Marta Lourenço, do Museu de Ciência da UL e organizadora dos passeios pelos 100 locais da memória da universidade que estão a decorrer para assinalar o centenário da instituição (o passeio de ontem era precisamente aos Museus da Politécnica e já incluía o túmulo, que pouco tempo antes acabara de ser desemparedado), sabia há algum tempo que o monumento estava naquele local. Mas antes da retirada oficial da parede, ontem, Marta Lourenço e outros responsáveis da UL tinham-no vislumbrado apenas por dois buracos entretanto abertos na parede.
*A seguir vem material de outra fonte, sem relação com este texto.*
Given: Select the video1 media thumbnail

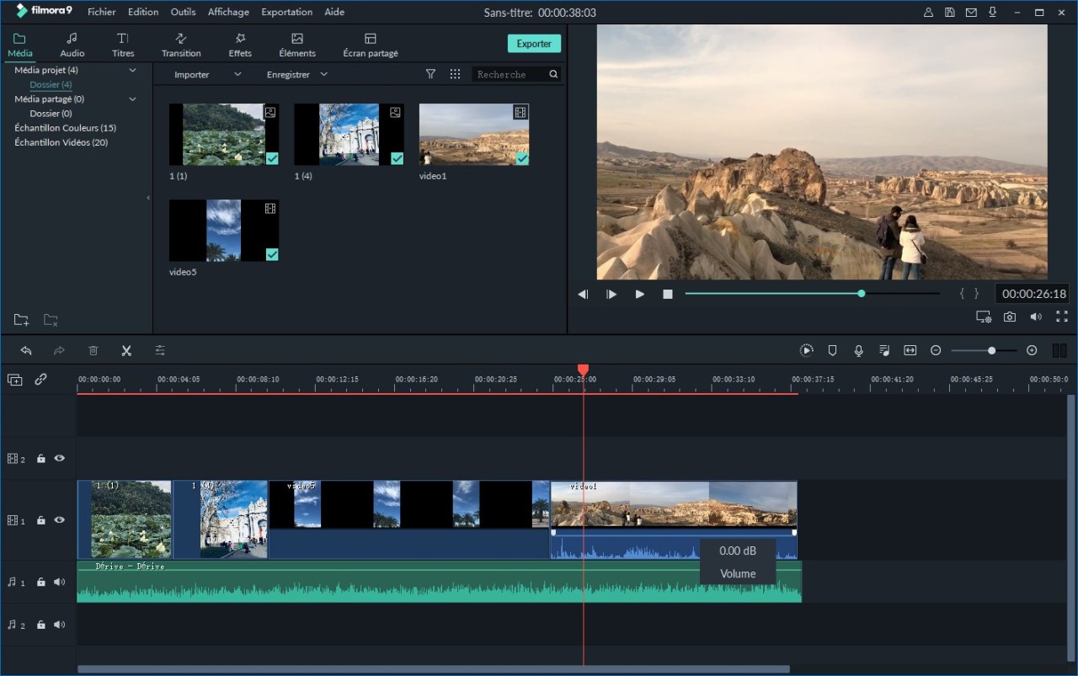Looking at the screenshot, I should point(473,135).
O funcionário que ali viveu escrevera à direcção da faculdade, pedindo encarecidamente que lhe tirassem o túmulo de dentro de casa, porque a mulher não conseguia dormir bem com o monumento fúnebre ali ao lado. Não tendo resposta a estes pedidos, acabou por pedir autorização para emparedá-lo. Calcula-se que a parede tenha sido construída em 1954, porque agora que foi retirada encontraram-se nela pedaços de jornais com essa data.

As casas de função da faculdade são, na realidade, uns casinhotos junto ao antigo Picadeiro do Colégio dos Nobres (fundado no século XVIII e o sucessor do Noviciado da Cotovia). Casas baixinhas, com pequenos quintais cultivados pelos moradores, pareciam o local mais improvável para guardar um túmulo. Mas para se perceber como foi ele ali parar será melhor contar a história do início.

Fernão Telles de Menezes, que chegou a ser governador da Índia e do Algarve, era proprietário da Quinta da Cotovia, no Monte Olivete, que em 1589 ofereceu em doação aos jesuítas para estes aí criarem o Noviciado da Cotovia. A doação tinha como condição que o nobre ficasse sepultado na Igreja do Noviciado. E foi, de facto, o que aconteceu. Fernão Telles de Menezes morreu em 1605 e os jesuítas cumpriram a promessa, colocando o túmulo na igreja.

A partir daí os dados começam a ser mais vagos, mas calcula-se que tenha sido no século XIX, já no tempo da Escola Politécnica (1837-1911), e após o incêndio que em 1843 destruiu o edifício original, que foi transportado para as antigas cavalariças do Picadeiro, entretanto transformadas em casas de habitação para os funcionários. Terá sido então que começou a assombrar as noites da mulher do funcionário que aí vivia, o que acabaria por conduzi-lo a um destino menos nobre: o emparedamento, do qual só ontem se libertou.